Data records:
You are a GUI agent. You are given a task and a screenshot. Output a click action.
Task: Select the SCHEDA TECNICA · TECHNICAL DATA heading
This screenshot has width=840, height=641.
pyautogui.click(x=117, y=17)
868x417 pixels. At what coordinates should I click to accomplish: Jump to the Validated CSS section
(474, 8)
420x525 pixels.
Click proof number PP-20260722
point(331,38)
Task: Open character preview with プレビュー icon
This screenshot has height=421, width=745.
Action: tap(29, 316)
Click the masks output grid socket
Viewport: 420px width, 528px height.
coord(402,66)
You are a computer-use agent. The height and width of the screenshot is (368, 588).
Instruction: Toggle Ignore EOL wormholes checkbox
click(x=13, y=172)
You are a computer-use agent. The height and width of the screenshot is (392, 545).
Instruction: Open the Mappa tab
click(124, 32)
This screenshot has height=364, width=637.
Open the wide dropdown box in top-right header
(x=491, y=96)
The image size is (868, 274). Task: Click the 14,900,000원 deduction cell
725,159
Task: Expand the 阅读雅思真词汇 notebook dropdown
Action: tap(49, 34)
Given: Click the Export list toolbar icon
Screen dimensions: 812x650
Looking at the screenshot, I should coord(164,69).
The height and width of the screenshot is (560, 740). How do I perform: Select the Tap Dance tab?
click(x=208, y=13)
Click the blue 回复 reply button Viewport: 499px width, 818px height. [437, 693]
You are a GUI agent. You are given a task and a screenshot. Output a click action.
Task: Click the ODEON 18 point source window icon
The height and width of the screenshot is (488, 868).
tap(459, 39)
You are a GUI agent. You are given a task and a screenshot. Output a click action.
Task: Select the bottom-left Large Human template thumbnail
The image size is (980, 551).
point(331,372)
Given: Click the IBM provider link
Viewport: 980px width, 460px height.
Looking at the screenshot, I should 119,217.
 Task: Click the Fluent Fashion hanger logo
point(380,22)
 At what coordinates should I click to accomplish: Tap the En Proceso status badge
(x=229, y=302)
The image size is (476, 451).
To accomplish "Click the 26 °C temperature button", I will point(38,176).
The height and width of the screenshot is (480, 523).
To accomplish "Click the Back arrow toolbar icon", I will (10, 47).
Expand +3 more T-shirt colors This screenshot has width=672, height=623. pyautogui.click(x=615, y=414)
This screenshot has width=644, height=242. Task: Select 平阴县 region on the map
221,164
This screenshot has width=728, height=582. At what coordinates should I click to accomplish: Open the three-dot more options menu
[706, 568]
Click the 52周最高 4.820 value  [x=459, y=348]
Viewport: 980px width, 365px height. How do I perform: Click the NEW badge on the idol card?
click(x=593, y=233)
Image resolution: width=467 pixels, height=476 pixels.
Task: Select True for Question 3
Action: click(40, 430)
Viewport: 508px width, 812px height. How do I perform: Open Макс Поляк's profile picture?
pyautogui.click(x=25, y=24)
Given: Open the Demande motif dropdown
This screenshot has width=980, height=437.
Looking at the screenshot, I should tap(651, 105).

- **Exercise goal**
Output the records above precisely.

- **Written solution**
You are a GUI agent. You are given a task and a screenshot. Output a click action.
Task: Select the SCHEDA TECNICA · TECHNICAL DATA heading
This screenshot has width=840, height=641.
pyautogui.click(x=117, y=17)
868x417 pixels. At what coordinates should I click to accomplish: Jump to the Validated CSS section
(474, 8)
420x525 pixels.
Click proof number PP-20260722
point(331,38)
Task: Open character preview with プレビュー icon
This screenshot has height=421, width=745.
Action: tap(29, 316)
Click the masks output grid socket
Viewport: 420px width, 528px height.
coord(402,66)
You are a computer-use agent. The height and width of the screenshot is (368, 588).
Instruction: Toggle Ignore EOL wormholes checkbox
click(x=13, y=172)
You are a computer-use agent. The height and width of the screenshot is (392, 545).
Instruction: Open the Mappa tab
click(124, 32)
This screenshot has height=364, width=637.
Open the wide dropdown box in top-right header
(x=491, y=96)
The image size is (868, 274). Task: Click the 14,900,000원 deduction cell
725,159
Task: Expand the 阅读雅思真词汇 notebook dropdown
Action: tap(49, 34)
Given: Click the Export list toolbar icon
Screen dimensions: 812x650
Looking at the screenshot, I should coord(164,69).
The height and width of the screenshot is (560, 740). How do I perform: Select the Tap Dance tab?
click(x=208, y=13)
Click the blue 回复 reply button Viewport: 499px width, 818px height. [437, 693]
You are a GUI agent. You are given a task and a screenshot. Output a click action.
Task: Click the ODEON 18 point source window icon
The height and width of the screenshot is (488, 868).
tap(459, 39)
You are a GUI agent. You are given a task and a screenshot. Output a click action.
Task: Select the bottom-left Large Human template thumbnail
The image size is (980, 551).
point(331,372)
Given: Click the IBM provider link
Viewport: 980px width, 460px height.
Looking at the screenshot, I should 119,217.
 Task: Click the Fluent Fashion hanger logo
point(380,22)
 At what coordinates should I click to accomplish: Tap the En Proceso status badge
(x=229, y=302)
The image size is (476, 451).
To accomplish "Click the 26 °C temperature button", I will point(38,176).
The height and width of the screenshot is (480, 523).
To accomplish "Click the Back arrow toolbar icon", I will (10, 47).
Expand +3 more T-shirt colors This screenshot has width=672, height=623. pyautogui.click(x=615, y=414)
This screenshot has width=644, height=242. Task: Select 平阴县 region on the map
221,164
This screenshot has width=728, height=582. At what coordinates should I click to accomplish: Open the three-dot more options menu
[706, 568]
Click the 52周最高 4.820 value  [x=459, y=348]
Viewport: 980px width, 365px height. How do I perform: Click the NEW badge on the idol card?
click(x=593, y=233)
Image resolution: width=467 pixels, height=476 pixels.
Task: Select True for Question 3
Action: click(40, 430)
Viewport: 508px width, 812px height. How do I perform: Open Макс Поляк's profile picture?
pyautogui.click(x=25, y=24)
Given: Open the Demande motif dropdown
This screenshot has width=980, height=437.
Looking at the screenshot, I should tap(651, 105).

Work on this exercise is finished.